Tuesday, October 31, 2017

Trail to Glory - The Real Story

When I started trying to locate all of Marilyn Meredith’s books, I discovered several I didn’t know about. One was Trail to Glory: One Family’s Journey West. This historical novel is based on the journey of her maternal ancestors. Some of the incidents in the book are based on family legends. After reading this exciting book, I wanted to know what was true and what was fiction. Marilyn agreed to answer my questions. Next week, she’ll do the same for Two Ways West, the story of her paternal family’s journey.

Thanks for giving me (and my readers) the “inside scoop” on this book.

I have to ask about Half-face. He was one of the most memorable characters in the book. I so want to think he is based on someone the family actually knew. Was he?
Sorry, no. Made him up. Needed an exciting scene and he filled it and then went on to be even more important a bit later.

Was William actually killed as depicted in the book (no spoilers)? This is one of the most haunting scenes.
I have no idea. Much of the early part of this “fictional” historical saga was based on things I learned about when I researched what was going on during that particular time in that place. Some family members thought it happened.

Although the book says the older girls were given to a neighbor to raise, you told me they were adopted by three other families. Did they stay in touch with the rest of the family? Did they live nearby? (BTW, I have instances of this same thing in my own family. When my great-grandmother died, some of her children were raised by relatives, and one of the older children raised the younger ones. When my grandmother died, this same sister took her three children.)
In the beginning the neighbor took the girls, and she was the one who changed their names. Again, I wrote this book so long ago I don’t really remember all the details.

Did Ethel actually suffer injury during her birth? Did she really endure such tragic losses? Did she really raise her sister’s child?
No Ethel didn’t suffer the injury—I borrowed it from what happened to one of my cousins. And yes, she did suffer the tragic losses in the story. She did raise her sister’s child, but I made up some of the details surrounding what happened. It seemed like it could have been what transpired.

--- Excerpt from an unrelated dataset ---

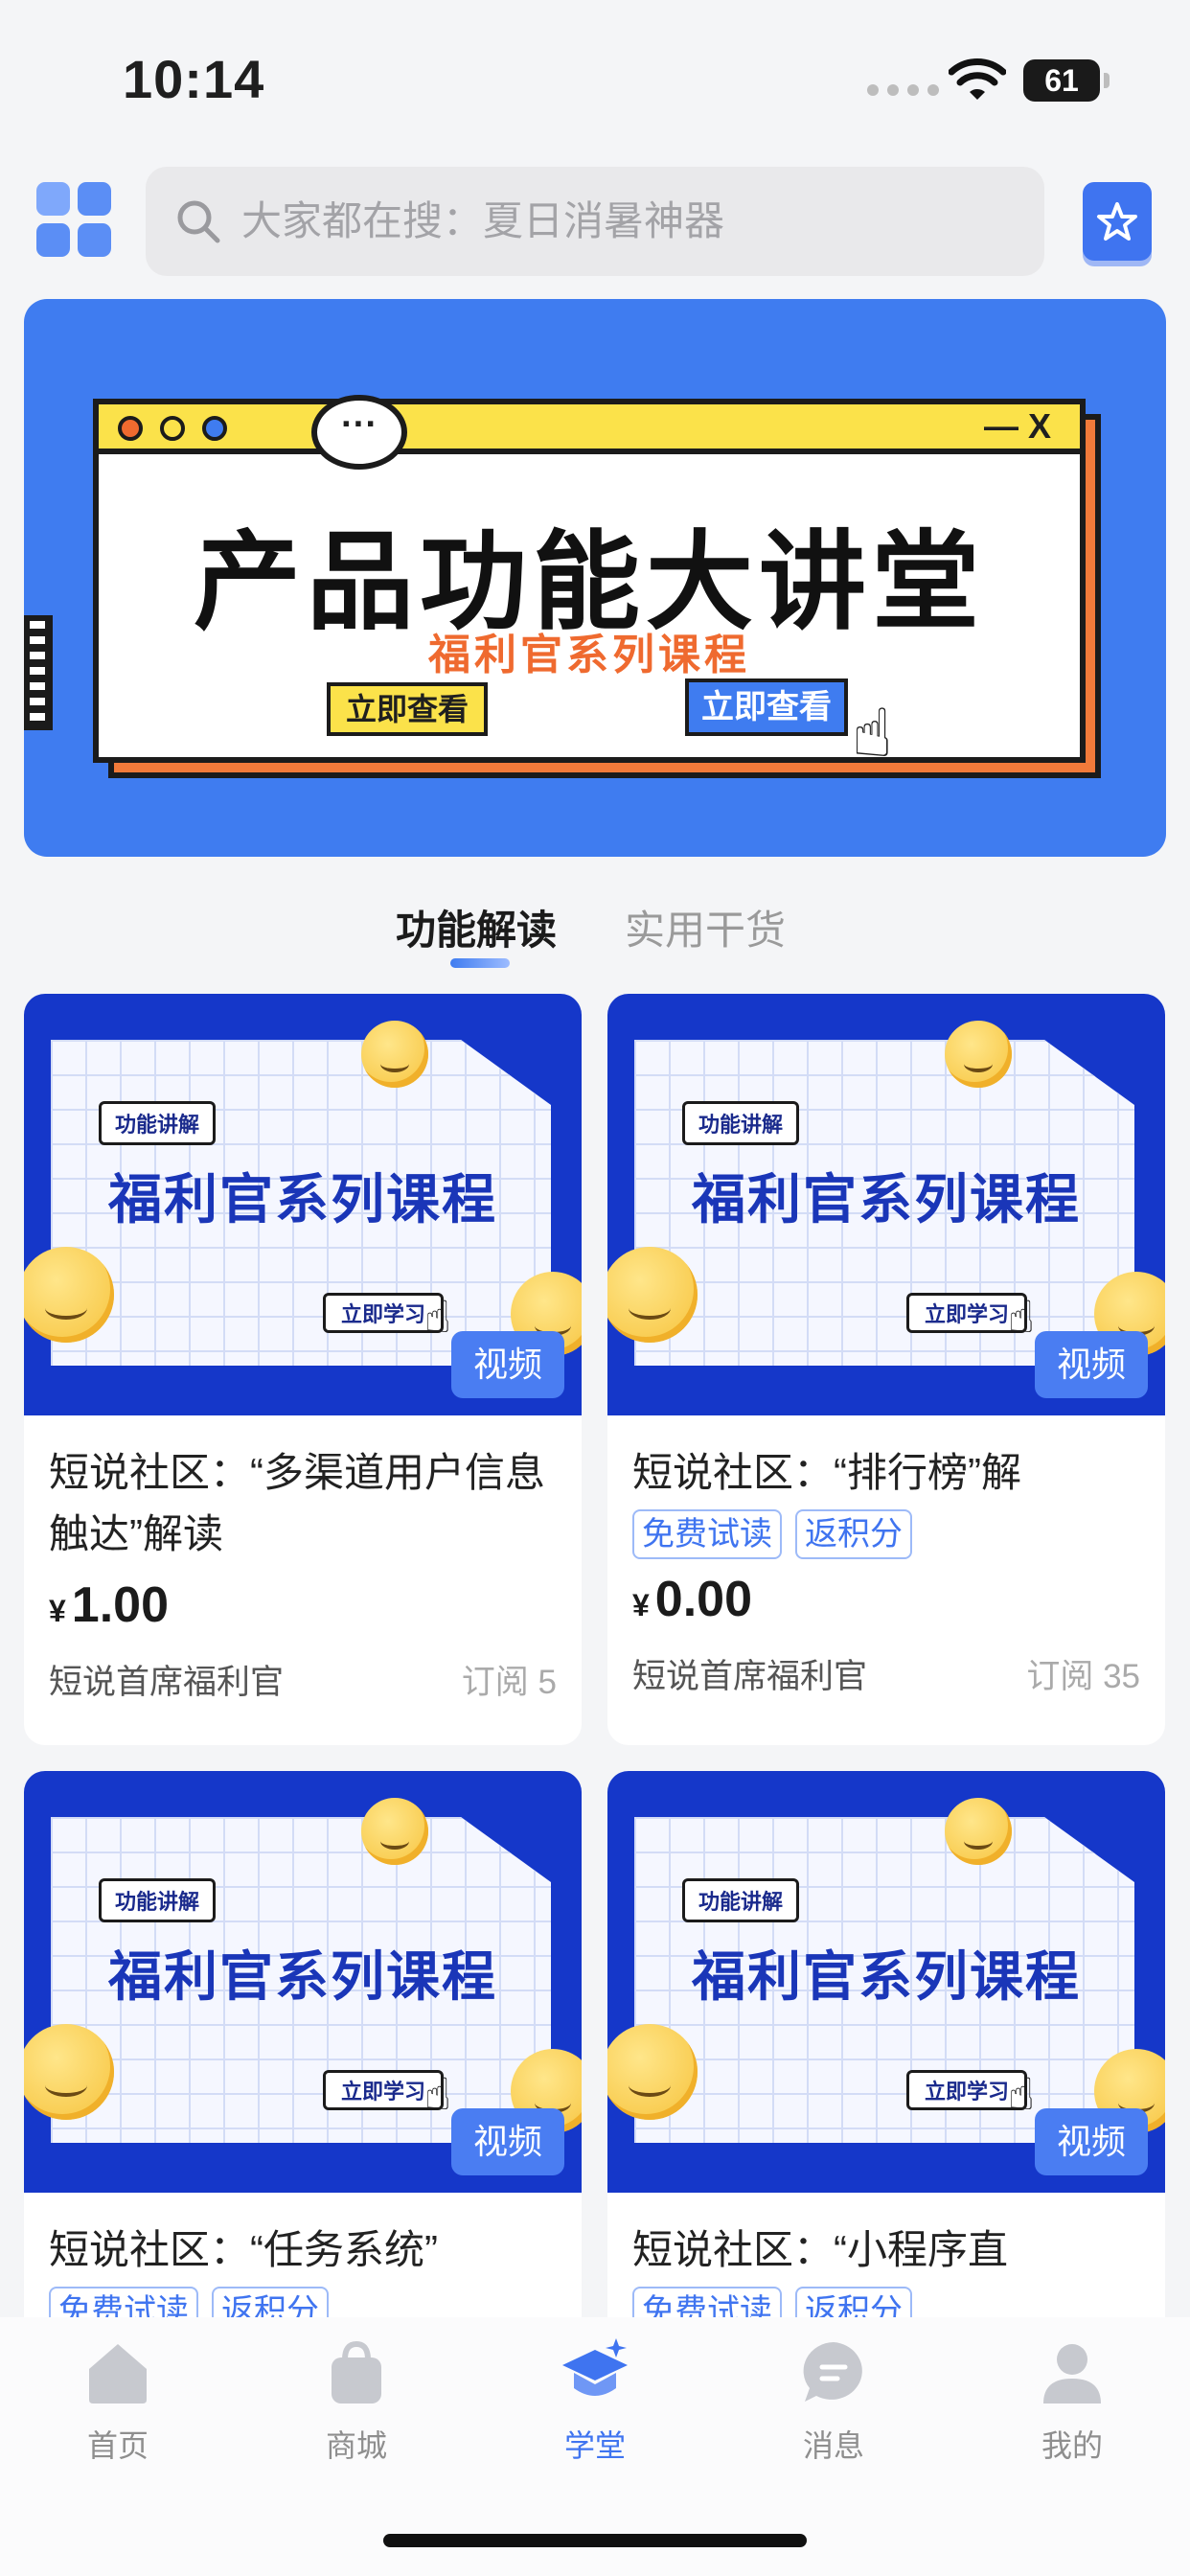 Image resolution: width=1190 pixels, height=2576 pixels. Describe the element at coordinates (480, 963) in the screenshot. I see `tab-indicator` at that location.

You wrote a beautiful—and fanciful—account of what might have happened to Wilhelmina. You said the family had other theories. What were they?
My mother always said Wilhelmina was stolen by gypsies. I couldn’t find any history of gypsies in the area during the time period.

Did Will actually stay in touch with the family when he disappeared, or did he just vanish? Did you write his story to have some closure?
Will did keep in touch with the family, but the story about him I made up. No one could remember much about him.

I know you were descended from Desdemona (Minnie). Did she really hate her nickname so much? (My own grandmother’s birth name was Mary Ann, but she was always called “Minnie.” This is the name on her headstone.)
Desdemona (Minnie), my great-grandmother, did not like her name. I got to meet my great-grandmother when she came to my fifth birthday party (I have a photo of her there), and we spent a Christmas in her home. I don’t remember much about either occasion.

I know losing children during childbirth and shortly afterward, as well as from illness and accidents was quite common. Did your family really suffer all these losses?
Yes, because that was the information I got from the genealogy and what my mother and aunt remembered from family stories.

Congratulations to your sister for all her hard work in tracking down the multitude of family members! I do a lot of genealogy as well. Before Ancestry.com it was a labor intensive pursuit. I’m grateful for the pooled information now available online.
She did it back in the days of using the census, birth, marriage, and death certificates. I wonder if she did it again using Ancestry.com if she’d find out more information.
For the other book, I looked up a character when you didn’t have the name of his wife—and I found her! So, I suspect even more information is now available.